By Lyn Funnell
A week’s supply of fresh meat for just £5. Impossible, surely!
Oh no it’s not.
I went to Hailsham Market last Friday, and butcher Steve had a large pig’s head hanging on a hook in his butcher’s van. https://unknownkentandsussex.co.uk/hailsham-not-just-another-sussex-town/
‘How much is that pig’s head?’ I asked him.
‘£5,’ he replied, and chopped it in half for me.
I just had to have it, to experiment with it. It used to be used a lot more than it is now that people are so squeamish about food and a lot more wasteful. As all Steve’s meat is local, I knew that it was a Sussex pig. The British farms have the highest welfare standards in the world and there would have been a short distance between the farm and Steve’s van.
The head was as large and heavy as our Christmas turkey. I could hardly lift it.
When I got home, there was no way the pig’s head would fit in the fridge. So I soaked it in brine in a large bucket overnight to give it a final clean and tenderise it a bit.
In the morning I rinsed the two halves and simmered them in a big saucepan for three hours. Add a whole onion.
As they were too big to be completely submerged in water, I wrapped the ends with foil and placed a lid on the top.
After the three hours I turned the heat off and let them cool for another hour.
Tip the liquid into a bowl and leave it in the fridge overnight. It will jell beautifully.
Then I lifted the two halves into a roasting dish and again covered them with foil.
I roasted them for another couple of hours, turned off the heat and left them in the oven to cool.
After they were cool, I took them out of the oven and pulled the skin off. We cut that up for the birds. There was a layer of fat underneath, so I pulled that off. And underneath was lots of thick, meaty pork.
You don’t even need a knife. You can pull it apart using your hands.
Some people discard the brains but other people say it’s one of the tastiest bits.
I kept it and mixed it into the brawn.
The meat is ideal for dishes like Bolognese, Cottage Pie, (I call it Sty Pie as it’s made with pork) Curries, Pate, Casseroles, Soups or Pork Pies. A Fidget Pie is a pork pie with apple in it.
I divided it into seven bags. There was plenty of meat for a week, and there’s also the Brawn!
In America Brawn is known as Head Cheese.
It can be made with pork trotters too.
Everyone who I told about making brawn said, ‘My mum used to make brawn.’
Then they shuddered and said, ‘Euw, yuck.’
Take the liquid out of the fridge. It will have solidified. Put it in a saucepan with any small pieces of the meat. I also added a dash of cloves, parsley and seasoning.
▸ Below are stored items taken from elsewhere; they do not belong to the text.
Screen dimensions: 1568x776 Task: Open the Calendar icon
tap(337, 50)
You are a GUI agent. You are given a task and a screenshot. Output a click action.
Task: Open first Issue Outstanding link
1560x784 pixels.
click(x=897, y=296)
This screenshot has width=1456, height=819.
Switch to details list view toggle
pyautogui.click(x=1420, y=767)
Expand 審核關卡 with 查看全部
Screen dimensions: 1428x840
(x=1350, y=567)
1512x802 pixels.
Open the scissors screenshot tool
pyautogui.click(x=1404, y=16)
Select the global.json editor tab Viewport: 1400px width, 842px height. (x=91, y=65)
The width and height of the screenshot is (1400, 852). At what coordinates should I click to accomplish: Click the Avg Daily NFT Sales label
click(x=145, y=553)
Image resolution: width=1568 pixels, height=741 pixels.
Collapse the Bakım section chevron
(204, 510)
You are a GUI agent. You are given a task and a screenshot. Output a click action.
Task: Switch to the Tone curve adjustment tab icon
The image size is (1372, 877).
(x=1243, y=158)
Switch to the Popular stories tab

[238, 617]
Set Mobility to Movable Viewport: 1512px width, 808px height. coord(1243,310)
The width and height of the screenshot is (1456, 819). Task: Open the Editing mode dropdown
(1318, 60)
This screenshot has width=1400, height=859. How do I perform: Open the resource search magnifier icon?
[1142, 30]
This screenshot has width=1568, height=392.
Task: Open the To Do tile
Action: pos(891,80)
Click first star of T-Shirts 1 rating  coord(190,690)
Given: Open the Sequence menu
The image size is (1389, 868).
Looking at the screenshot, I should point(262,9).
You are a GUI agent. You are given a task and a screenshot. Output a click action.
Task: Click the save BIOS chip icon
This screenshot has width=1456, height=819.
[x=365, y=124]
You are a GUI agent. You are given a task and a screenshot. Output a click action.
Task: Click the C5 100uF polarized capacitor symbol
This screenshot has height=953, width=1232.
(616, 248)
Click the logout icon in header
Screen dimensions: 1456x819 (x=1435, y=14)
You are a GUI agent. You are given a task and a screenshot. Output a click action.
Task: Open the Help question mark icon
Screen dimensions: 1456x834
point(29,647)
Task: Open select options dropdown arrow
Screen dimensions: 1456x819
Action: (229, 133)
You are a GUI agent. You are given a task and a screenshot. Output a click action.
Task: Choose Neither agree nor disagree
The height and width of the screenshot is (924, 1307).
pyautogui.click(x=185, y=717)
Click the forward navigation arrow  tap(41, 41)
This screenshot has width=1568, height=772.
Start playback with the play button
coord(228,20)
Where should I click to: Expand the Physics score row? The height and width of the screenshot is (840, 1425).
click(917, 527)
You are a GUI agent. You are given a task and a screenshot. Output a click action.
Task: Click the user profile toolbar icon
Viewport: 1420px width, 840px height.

Boil it until it’s reduced by about a third. Pour it into a dish and when it’s cooled, place in the fridge and leave overnight.
The next day, you can tip it out onto a plate. It will be solid, like a jelly.
Yuck? I don’t think so. It’s a very attractive dish.
What to do with your brawn?
The famous chef Jane Grigson wrote in English Food: Press the brawn into warm, toasted breadcrumbs. Eat cold with salad, mustard and potatoes – mashed potatoes for instance. Or else with wholemeal bread and butter.
I think it would be nice with a Ploughman’s, with cheese, pickles, gherkins, etc.
Other uses are Pork Brawn and Grilled Cheese Sandwich, Brawn Omelette, and Brawn Spaghetti, which I will try.
Cook and drain the spaghetti, then mix in some brawn and gently heat.
I’d add some chopped tomatoes, onion, garlic, chopped green pepper and maybe some mushrooms, all pre-cooked in olive oil.
What I’ll do with most of my brawn is, keep it in the fridge and use it like stock, adding several tablespoons to soup, chilli, curry, casseroles and gravy.
It’s just pure meaty goodness, with no additives.
Yuck? what’s wrong with them all?!!!